• What this task involves:
From the data below, return the exact lines starting at the line containing "For every named target in this 1366×2014" and ending at the line containing "France (Français) (771, 1953)", both included, and nothing else.

(Dataset entries)
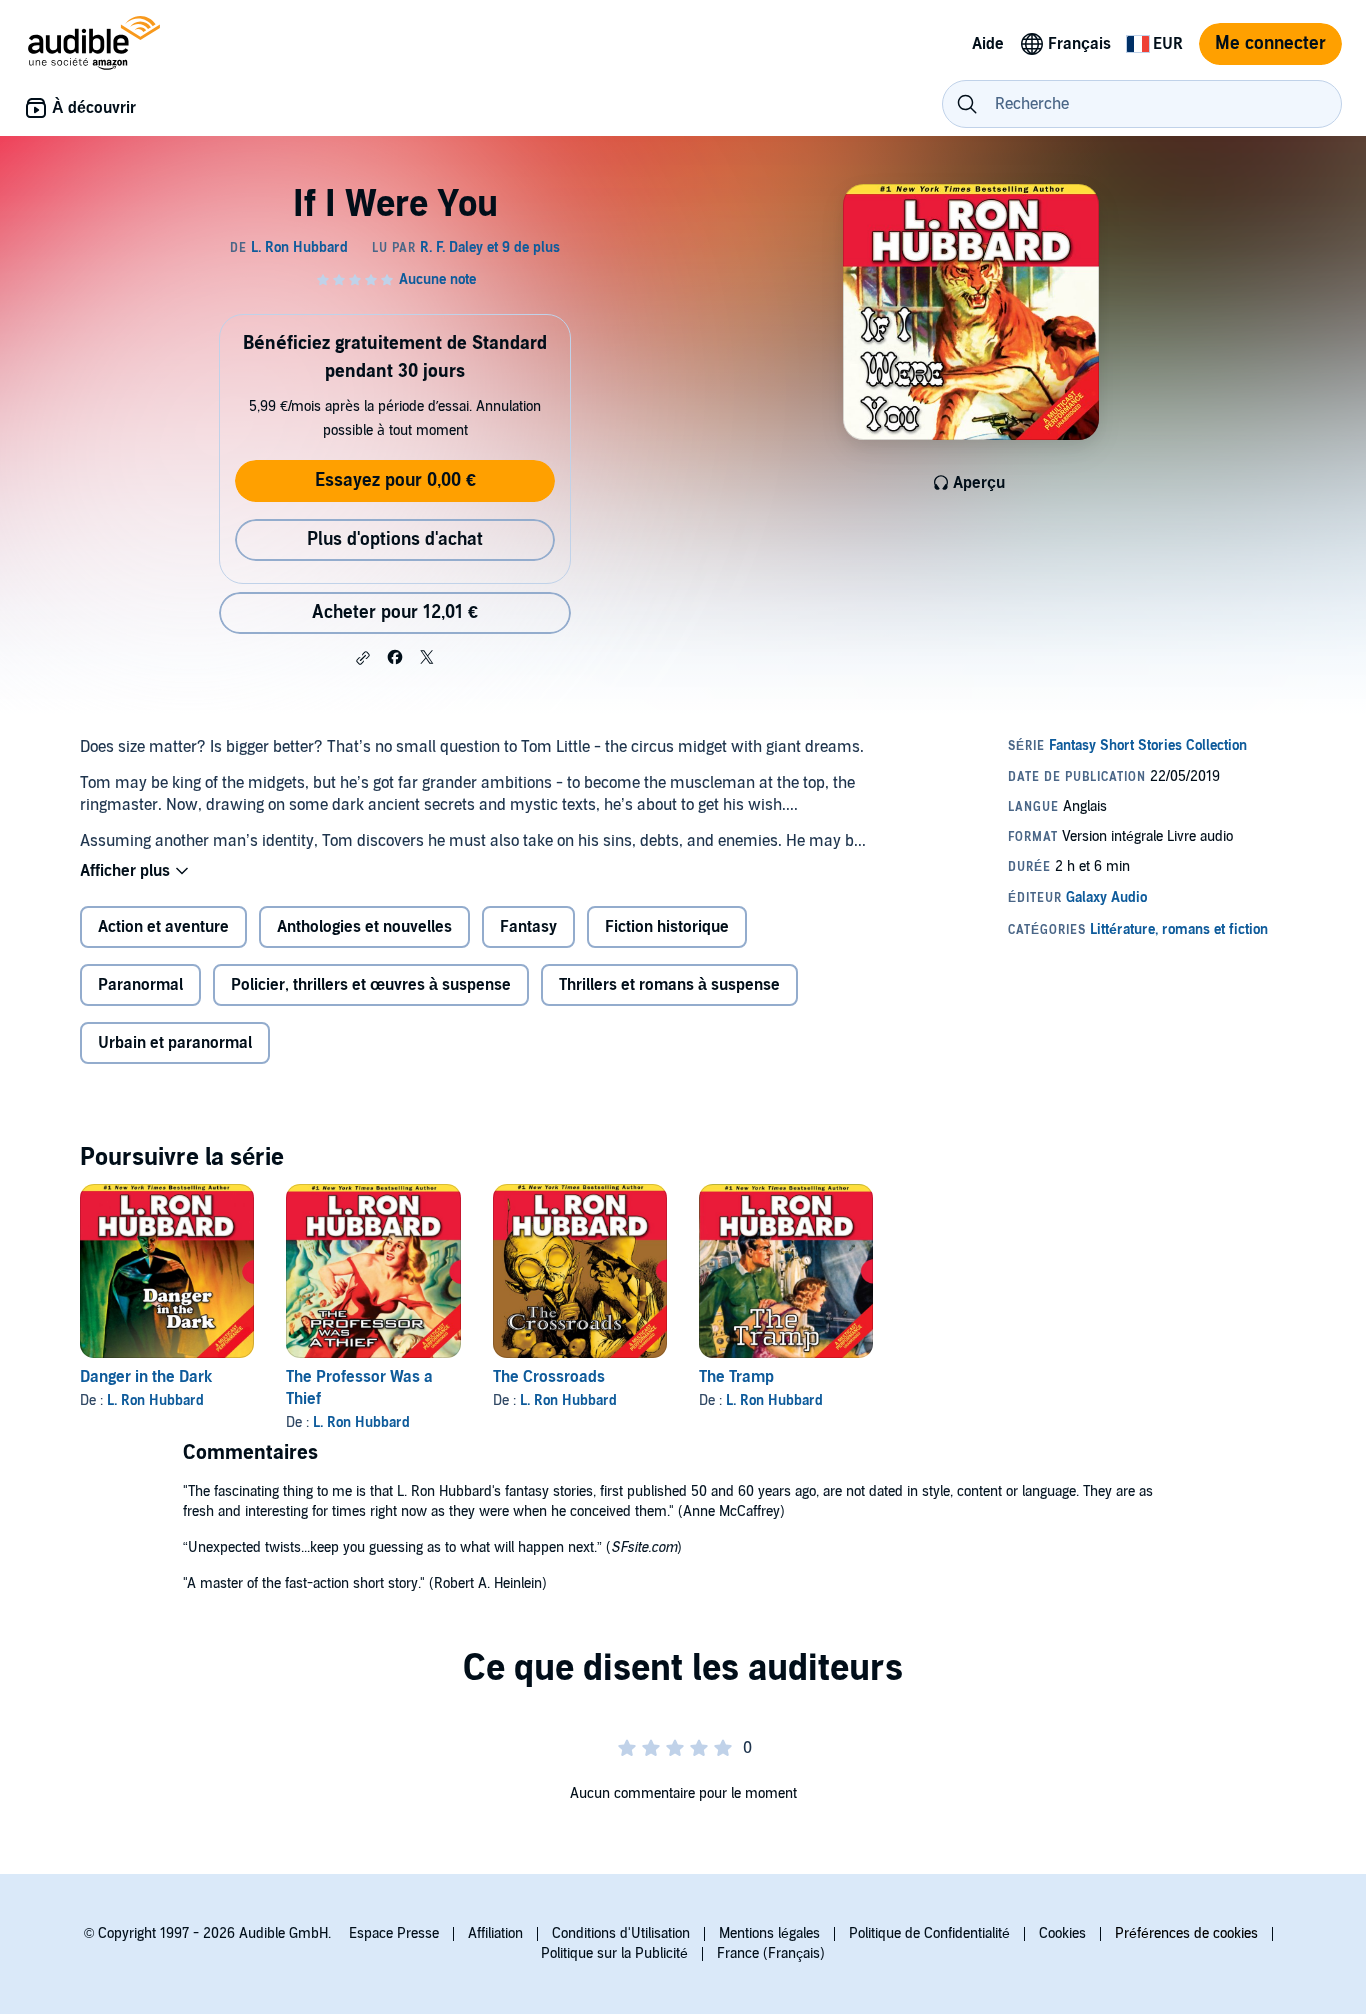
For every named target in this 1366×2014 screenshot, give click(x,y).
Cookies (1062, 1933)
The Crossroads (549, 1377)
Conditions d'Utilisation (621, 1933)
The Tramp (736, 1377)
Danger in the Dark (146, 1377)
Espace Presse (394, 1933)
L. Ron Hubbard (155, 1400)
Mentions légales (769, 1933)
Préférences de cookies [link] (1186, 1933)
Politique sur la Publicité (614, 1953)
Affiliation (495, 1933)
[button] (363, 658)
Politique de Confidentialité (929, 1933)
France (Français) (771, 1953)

---

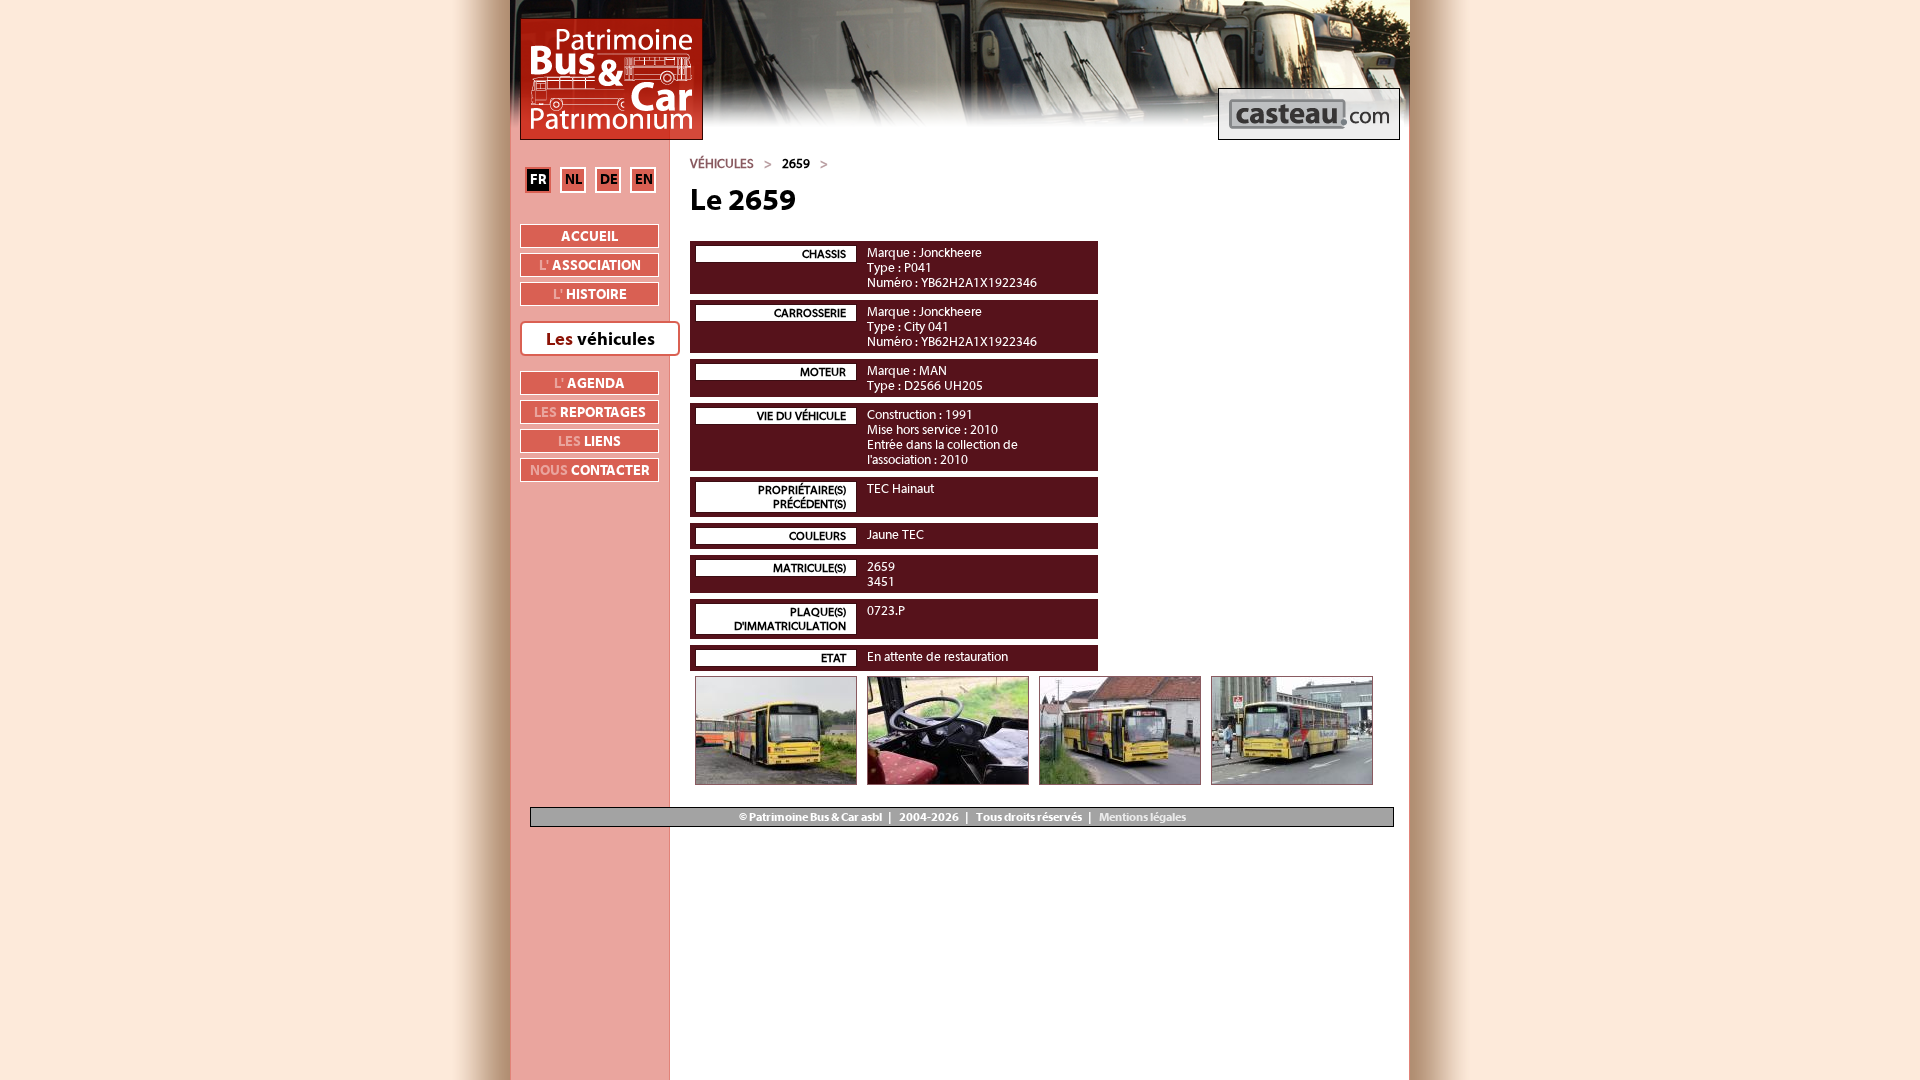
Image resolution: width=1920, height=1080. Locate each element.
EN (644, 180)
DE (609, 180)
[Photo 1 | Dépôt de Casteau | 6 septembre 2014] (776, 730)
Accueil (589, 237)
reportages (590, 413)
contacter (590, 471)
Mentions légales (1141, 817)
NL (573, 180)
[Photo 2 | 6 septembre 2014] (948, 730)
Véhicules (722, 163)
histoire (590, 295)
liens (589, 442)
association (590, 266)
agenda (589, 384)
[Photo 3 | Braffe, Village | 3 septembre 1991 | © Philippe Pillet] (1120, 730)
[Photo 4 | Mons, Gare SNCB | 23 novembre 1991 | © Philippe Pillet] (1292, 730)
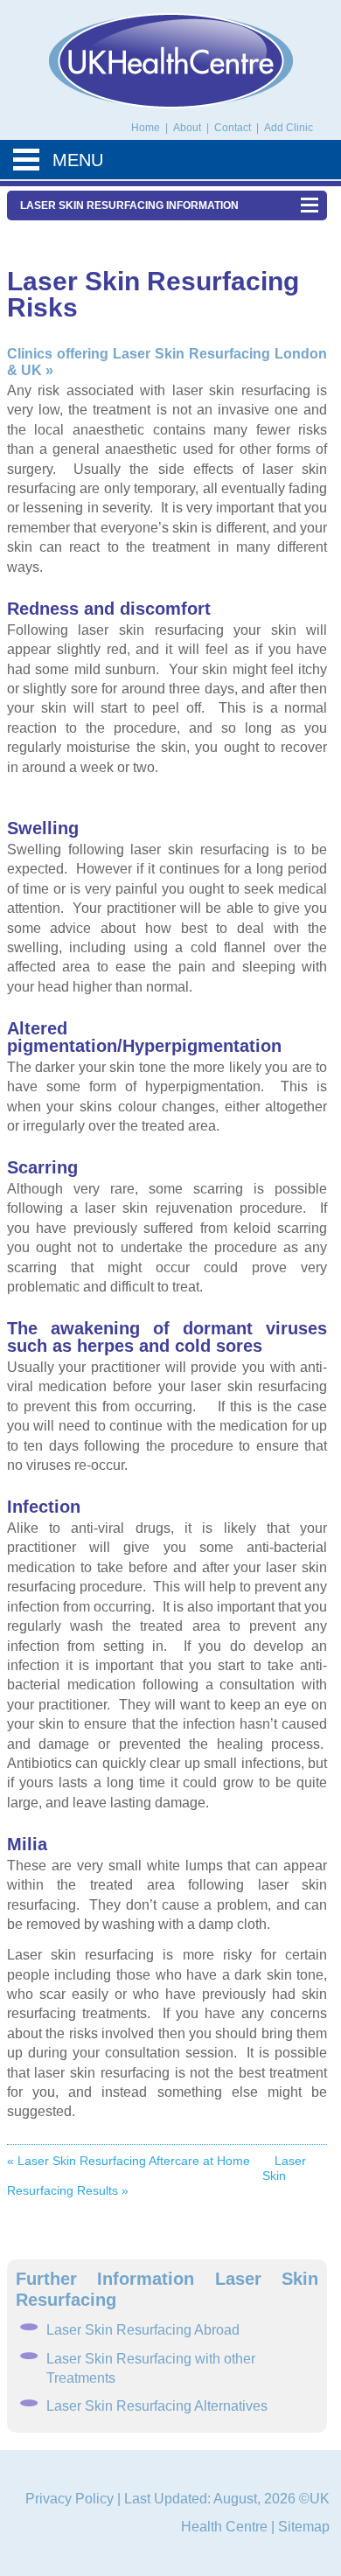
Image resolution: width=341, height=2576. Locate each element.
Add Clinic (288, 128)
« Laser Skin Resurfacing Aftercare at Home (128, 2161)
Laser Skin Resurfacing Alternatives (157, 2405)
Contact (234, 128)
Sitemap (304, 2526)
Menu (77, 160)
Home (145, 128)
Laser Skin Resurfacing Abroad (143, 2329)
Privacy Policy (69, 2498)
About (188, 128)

--

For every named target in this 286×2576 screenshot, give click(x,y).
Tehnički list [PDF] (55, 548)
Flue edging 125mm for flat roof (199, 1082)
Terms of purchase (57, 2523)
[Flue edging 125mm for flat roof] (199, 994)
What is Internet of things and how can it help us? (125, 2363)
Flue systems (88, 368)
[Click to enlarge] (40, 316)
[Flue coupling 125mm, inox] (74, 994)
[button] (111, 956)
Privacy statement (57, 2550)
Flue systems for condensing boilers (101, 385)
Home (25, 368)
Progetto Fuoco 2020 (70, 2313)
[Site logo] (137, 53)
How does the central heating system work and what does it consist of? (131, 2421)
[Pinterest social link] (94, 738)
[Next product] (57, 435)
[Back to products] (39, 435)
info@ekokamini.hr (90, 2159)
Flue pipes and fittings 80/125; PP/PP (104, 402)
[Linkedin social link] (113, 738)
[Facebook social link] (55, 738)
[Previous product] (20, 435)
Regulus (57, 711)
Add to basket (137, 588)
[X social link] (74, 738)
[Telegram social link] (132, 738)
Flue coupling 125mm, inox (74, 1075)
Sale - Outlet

• Final answer:
For every named target in this 1366×2014 screenshot, give click(x,y).
Cookies (1062, 1933)
The Crossroads (549, 1377)
Conditions d'Utilisation (621, 1933)
The Tramp (736, 1377)
Danger in the Dark (146, 1377)
Espace Presse (394, 1933)
L. Ron Hubbard (155, 1400)
Mentions légales (769, 1933)
Préférences de cookies [link] (1186, 1933)
Politique sur la Publicité (614, 1953)
Affiliation (495, 1933)
[button] (363, 658)
Politique de Confidentialité (929, 1933)
France (Français) (771, 1953)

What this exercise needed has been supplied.